Processes usually have sources that they work with to pull data out into either extracts or for further processing. To find the source attributes that a process will use there is a helper function.:

process_run.find_process_source_attributes(process_id)

This will return a list with the following:

process_source_attributes returned
Attribute Name Attribute Description
source_name The name of the source system
source_type The type of the source system
source_object_name The object (i.e. table or dataset) name from the source system
source_object_attribute_name The attribute (i.e. column) name from the source object
is_key Is the attribute part of the source object’s key?
is_filter Is the attribute used for record version comparison?
is_partition Is the attribute used for the partitioning of the data set (i.e. if the filetype is Parquet is the attribute used for the file partition)?

Please note, if the attributes are not registered either during the initialization of the process or thru direct interaction of the data store, no data will be returned.

Finding Process Target Attributes

Processes usually have targets that they work with to push data into or for further processing.
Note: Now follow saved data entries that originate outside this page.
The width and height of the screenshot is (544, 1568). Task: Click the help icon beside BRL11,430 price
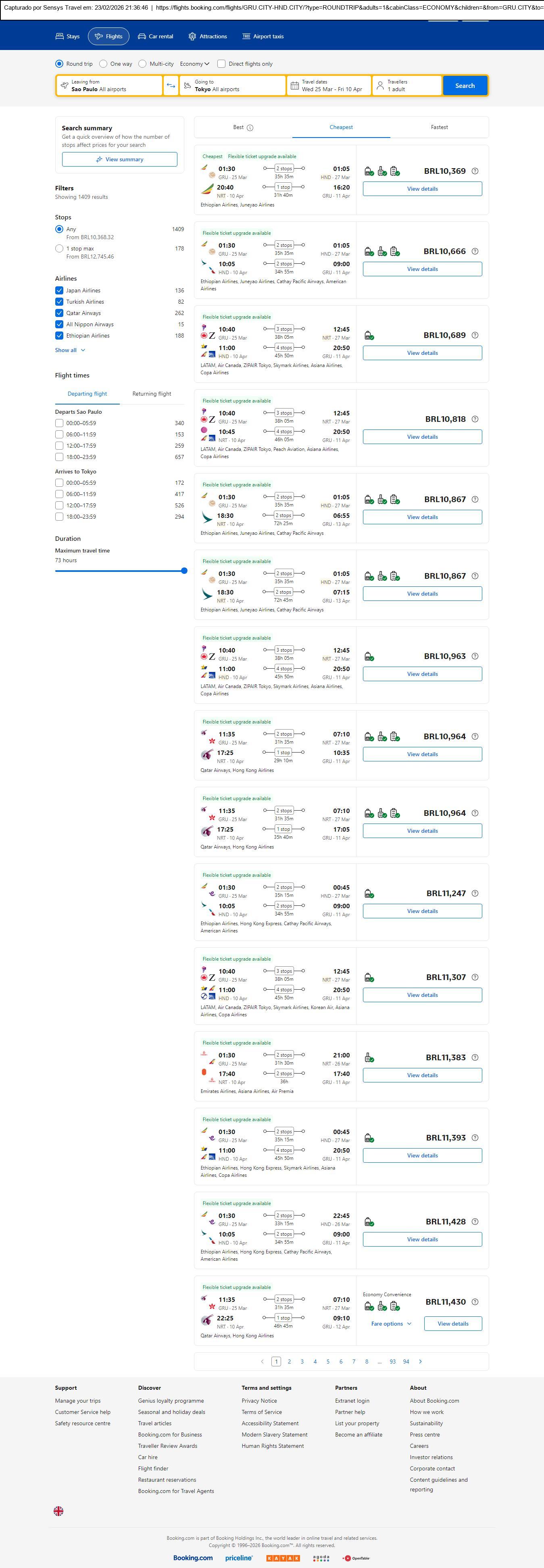coord(475,1301)
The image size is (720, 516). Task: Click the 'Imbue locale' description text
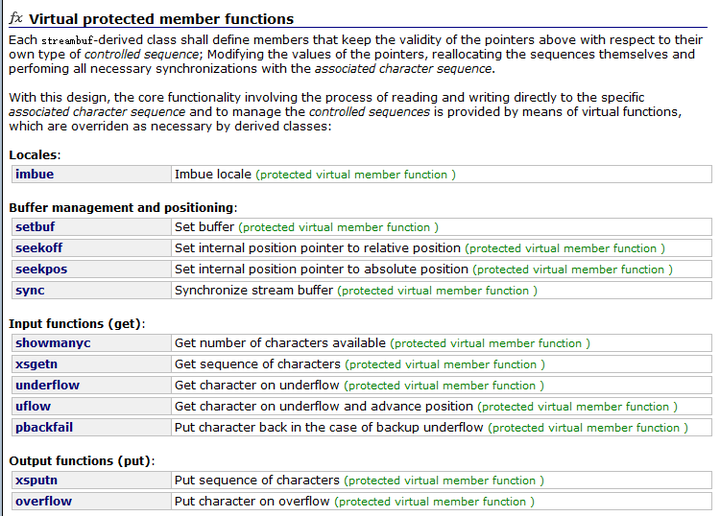(x=213, y=174)
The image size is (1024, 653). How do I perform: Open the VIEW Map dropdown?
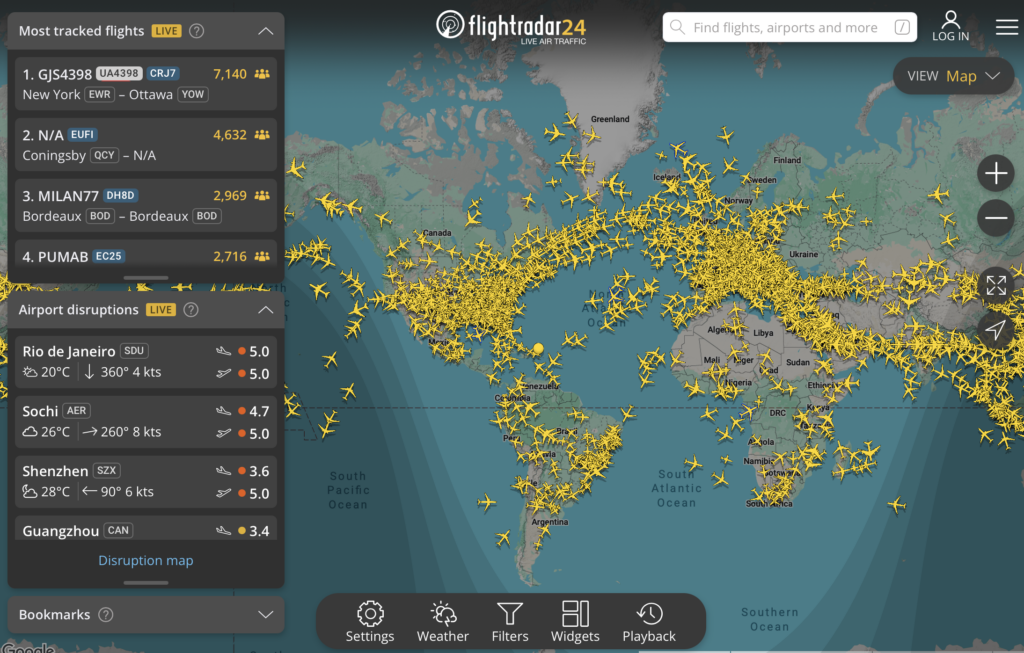(953, 76)
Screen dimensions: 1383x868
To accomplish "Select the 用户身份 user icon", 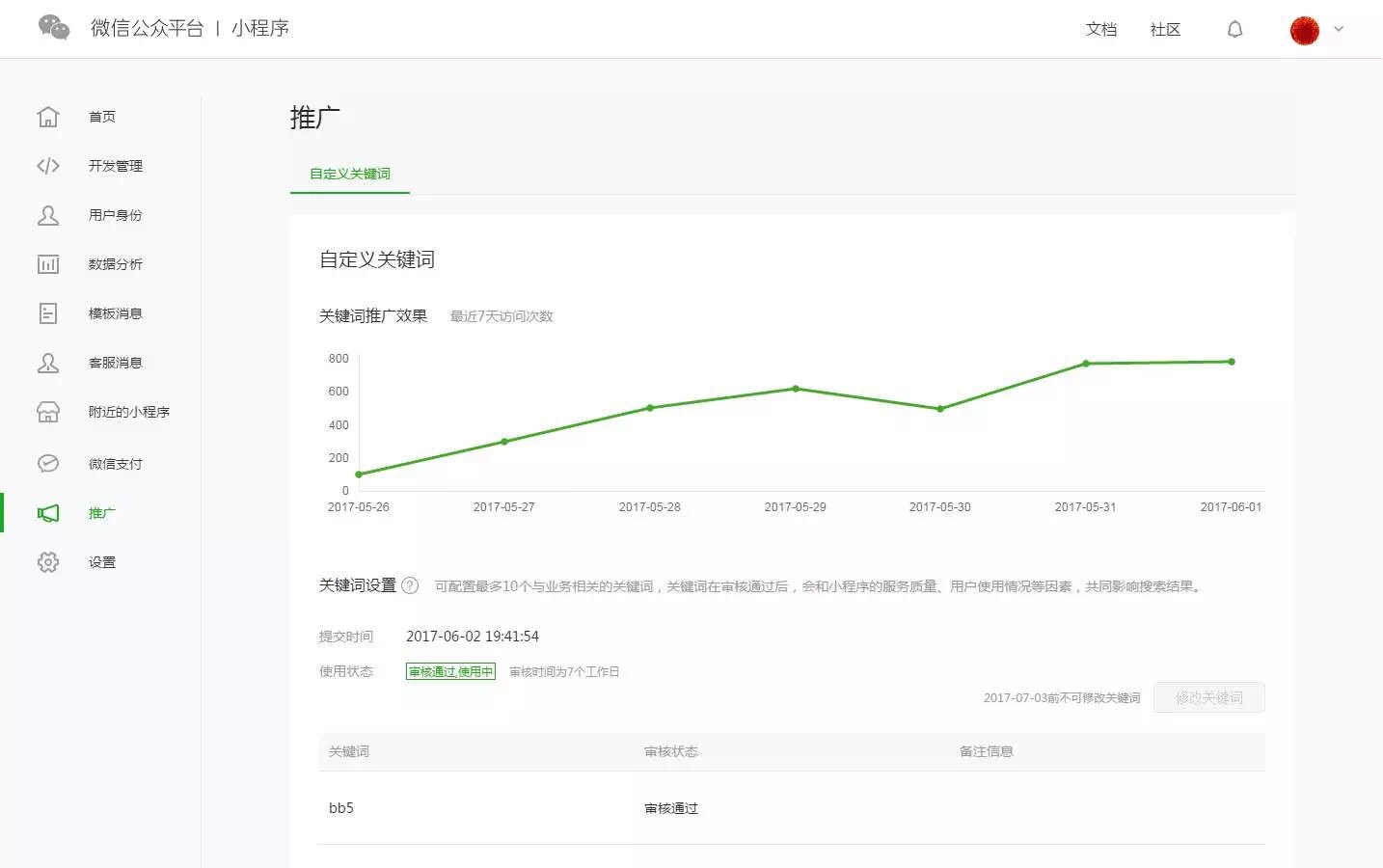I will pyautogui.click(x=48, y=215).
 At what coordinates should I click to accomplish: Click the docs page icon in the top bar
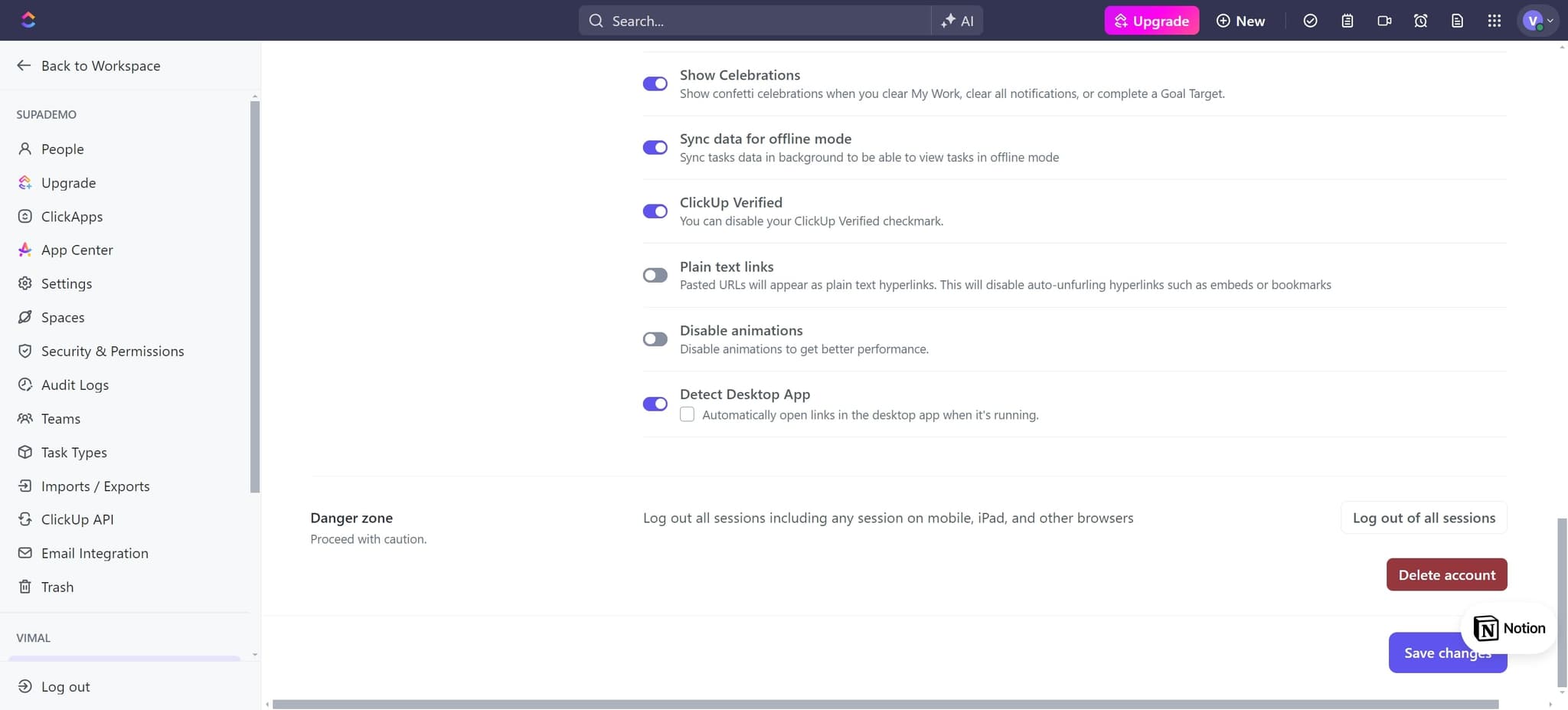pos(1457,21)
To find the target attributes that a process will use there is a helper function.:

process_run.find_process_target_attributes(process_id)

This will return a list with the following:

process_target_attributes returned
Attribute Name Attribute Description
target_name The name of the target source system
target_type The type of the target source system
target_object_name The object (i.e. table or dataset) name from the target source system
target_object_attribute_name The attribute (i.e. column) name from the target source object
is_key Is the attribute part of the source object’s key?
is_filter Is the attribute used for record version comparison?
is_partition Is the attribute used for the partitioning of the data set (i.e. if the filetype is Parquet is the attribute used for the file partition)?

Please note, if the attributes are not registered either during hte initialization of the process or thru direct interaction of the data store, no data will be returned.

Finding Processes By Schedule Frequency

Processes can have an optional schedule frequency. To find all processes of a given frequency there is a helper function.:

process_run.find_process_by_schedule_frequency(frequency="hourly")

This will return a list of process objects with the given frequency.

Finding Process Filters

Processes will be querying data from given sources. The source data will likely be filtered on specific criteria. To retrieve the process’ filters, use the find_process_filters method.:

process_run.find_process_filters(process=process_id)

This will return a list of attributes and their requisite filters.

filter attributes provided
Attribute name Attribute description
source_name The name of the source system
source_object_name The name of the object (i.e. table or data set) within/from the source system
source_object_attribute_name The attribute (i.e. column) name from the object in within/from the source system
filter_type_code Based on the defaults in Filter Type, the type of filter being applied to the source object attribute
filter_value_numeric The value being filtered by, provided the attribute is numeric.
filter_value_string The value being filtered by, provided the attribute is string.